Where Error Appears Likely Cause First Fix To Try
VMRC window on desktop Console tool build older than vSphere 8 target Install VMRC from the vCenter download link
Automation script log Old ticketType value such as mks or device Switch to webmks or webDevice in the code
vCenter Converter job Converter release unaware of vSphere 8 ticket rules Patch Converter or apply hostd workaround from VMware forum
Cloud automation platform Product bug around ticket creation against vSphere 8 Update to current build and check vendor advisories

How To Prevent Tickettype Errors After You Fix Them

Once you clear the message, a few small habits keep it from returning with the next upgrade or tool change. Ticket handling sits at the join between client, SDK, and host versions, so alignment across the stack matters.

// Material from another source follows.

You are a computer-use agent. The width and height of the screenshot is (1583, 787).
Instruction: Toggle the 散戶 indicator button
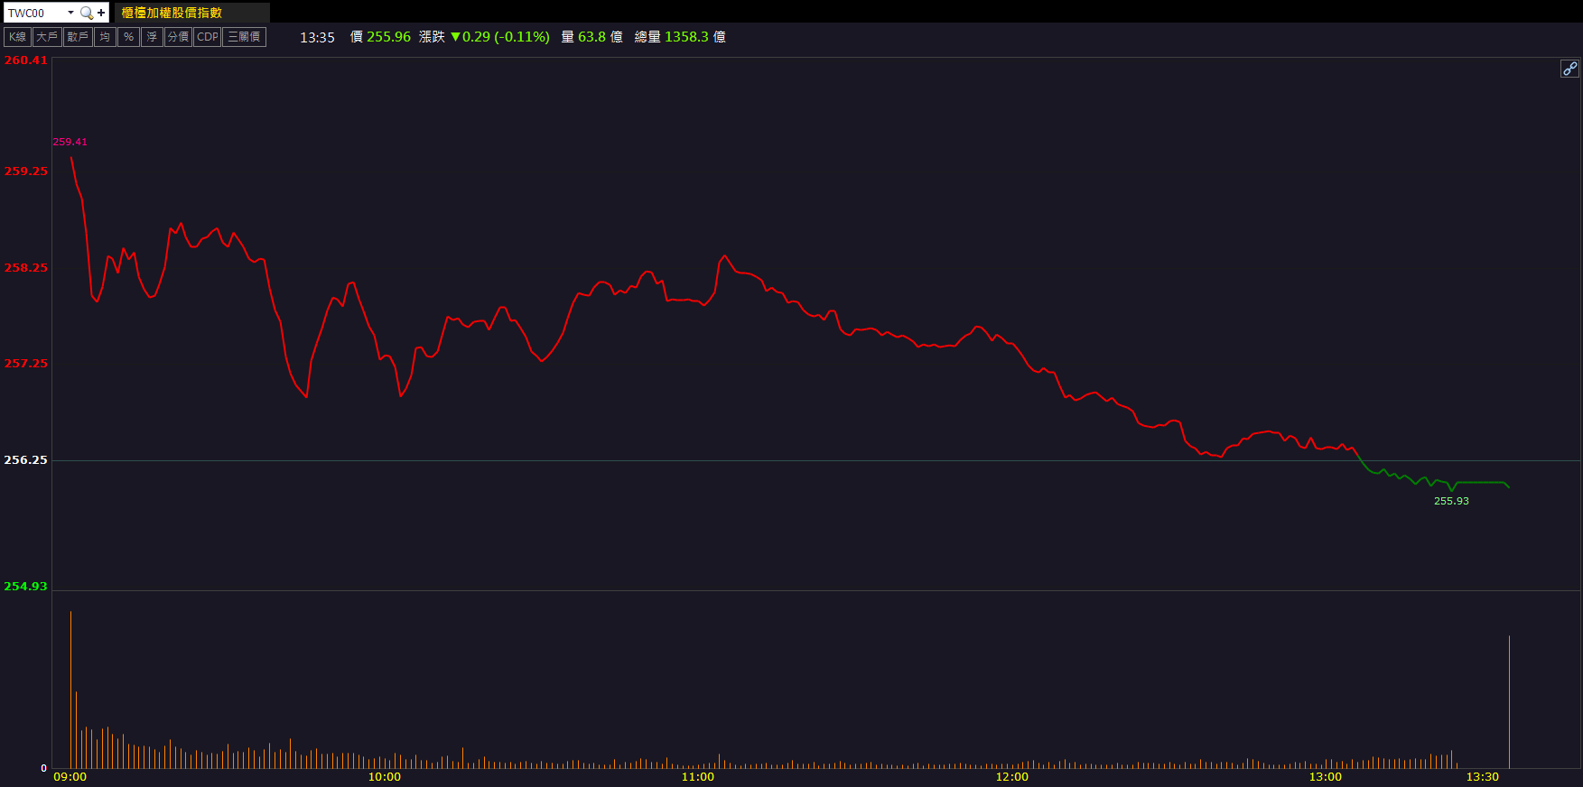[78, 37]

  • Track Version Pairs — Keep a short record of which VMRC, SDK, and orchestration builds you run with each vSphere release so upgrade plans cover all sides at once.
  • Pin And Test Console Code — When you change ticket related lines in automation, pin those changes behind feature flags or config values and test against both vSphere 7 and 8 where possible.
  • Watch Release Notes For Ticket Mentions — Scan vSphere and tool release notes for references to console tickets or the word ticketType, then plan a quick test after each upgrade.
  • Log Ticket Requests Clearly — Add simple logging around calls that request console tickets so the next parameter mismatch stands out during triage.
  • Keep A Lab Host Handy — Reserve at least one vSphere host for quick experiments so you can try changed ticket types there before touching production clusters.

With these habits in place, the string “a specified parameter was not correct – tickettype” becomes a rare sight rather than a daily interruption. You gain smoother console access, calmer upgrades, and scripts that keep running even as VMware evolves how tickets work behind the scenes.